被蹂躏凌虐的伏低妩媚的一张脸令他积郁了不知多久的欲望再生波澜,双手指根都在发麻酥痒难耐,想要立刻让这样一张容颜更添破碎与绝望的一颗心躁动地抽搐。
琼华不知上首的仙灵心中所想,在渊霁的手中隐隐地打着颤,漂亮而清透的眼珠丝毫不敢直视对方。
一直托举着水透玉柱的手掌轻轻一滑,半空之中便只剩下了泛着光晕缓缓旋转的玉柱,渊霁轻巧地捏住了一侧那只比之他胯下之物纤细太多的秀气雪势,收敛了情绪的语气清淡:“既然不想走上从前之人的老路,便证明给本君看。舌压低,唇包住齿龈,张口——”
男形渐渐逼近,逼真的形状在眼前放大,琼华只觉胃袋瞬间痉挛抽痛,泛起阵阵恶心欲呕,唇却不得不张开,接纳属于别人的阳具——
冰凉、麝香淡淡,这是琼华的第一感觉,紧接着,便是舌根被压引起的干呕,喉口被玉势戳顶传来的丝丝麻痒。最后,在琼华下意识仰得更高的姿态下,整根前细后宽的假阳全部入口,十几岁男童未能发育完全而垂坠饱满的玉袋将他的唇撑得鼓起了一个模糊的轮廓。

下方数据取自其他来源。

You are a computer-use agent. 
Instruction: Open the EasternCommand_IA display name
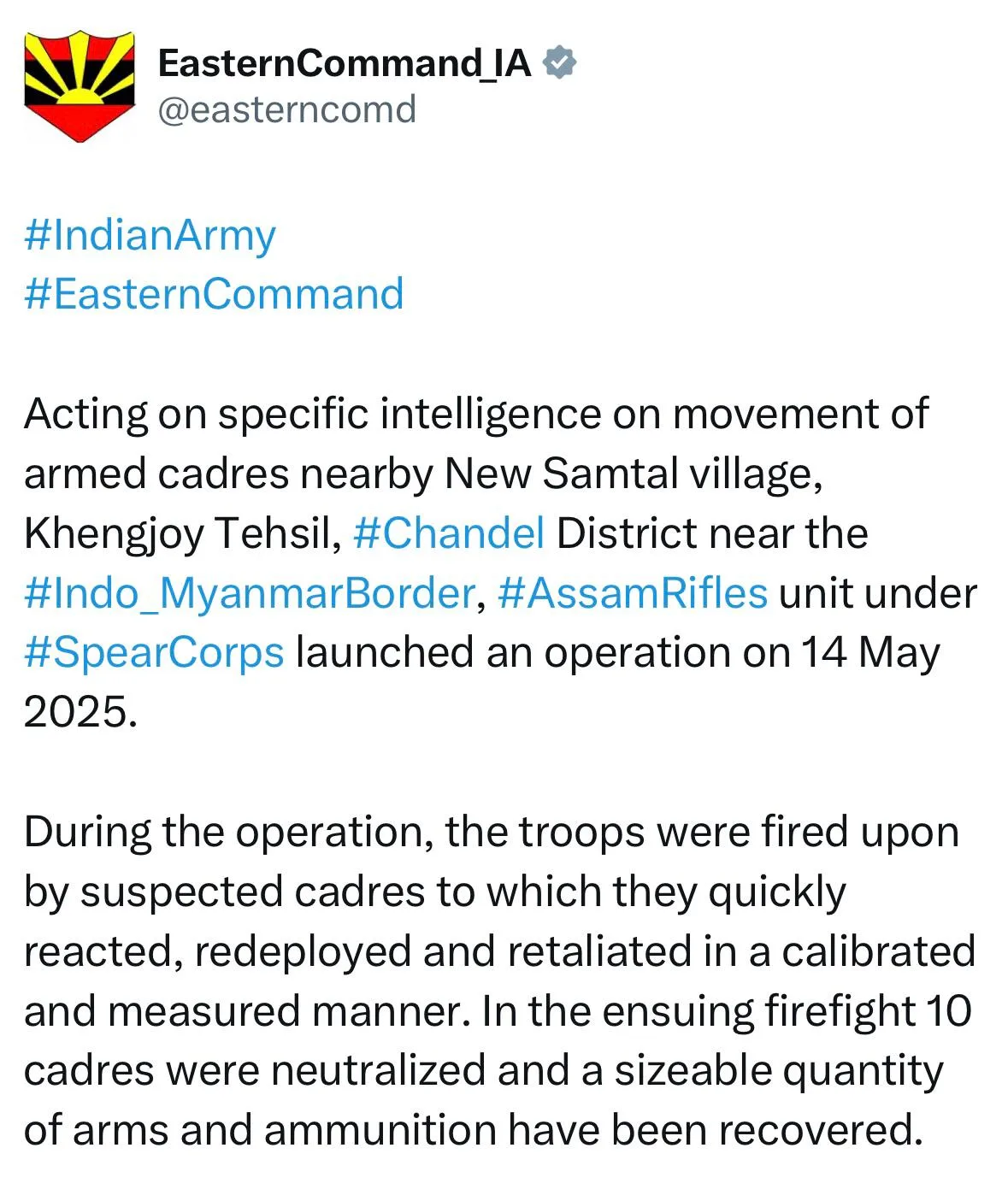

一只手钳着意欲弯腰作呕的琼华下颔,一手并指抵着对方勉强合拢的双唇,渊霁眼尾一掠,一条掌宽的白色布巾便飘忽而至,非丝非绸的质地柔软温凉,如同封缄什么珍贵之物,覆盖了琼华的人中之位至撑得微突的下颔,灵活地绕过他的耳后,于后颈交叠打结。
渊霁缓缓收回双手,看着近在咫尺的青年刚一得到了自由,便控制不住地双手抚上自己的下半张脸,而后下滑到脖颈。
“这根阳具取自雪山山脚极深处的雪精,凝成玉形,却又因地热而兼具暖玉特质。这只只是念你初学奉侍,你要认真含吮这根物件。”渊霁说着,袖摆随意一扫,看到跟前的欲奴浑身再无一丝狼狈痕迹,满意点头。
“从此刻起,双手不许碰脸,起来吧,趴到本君腿上来。”
琼华痛苦地呜咽着,却不敢造次,四肢仿佛不是自己的一般,动作难堪地颤颤巍巍爬上了床沿,趴在渊霁刻意让出的腿面,穴中的梭形灵杵已然悄悄露出了金色的尾端。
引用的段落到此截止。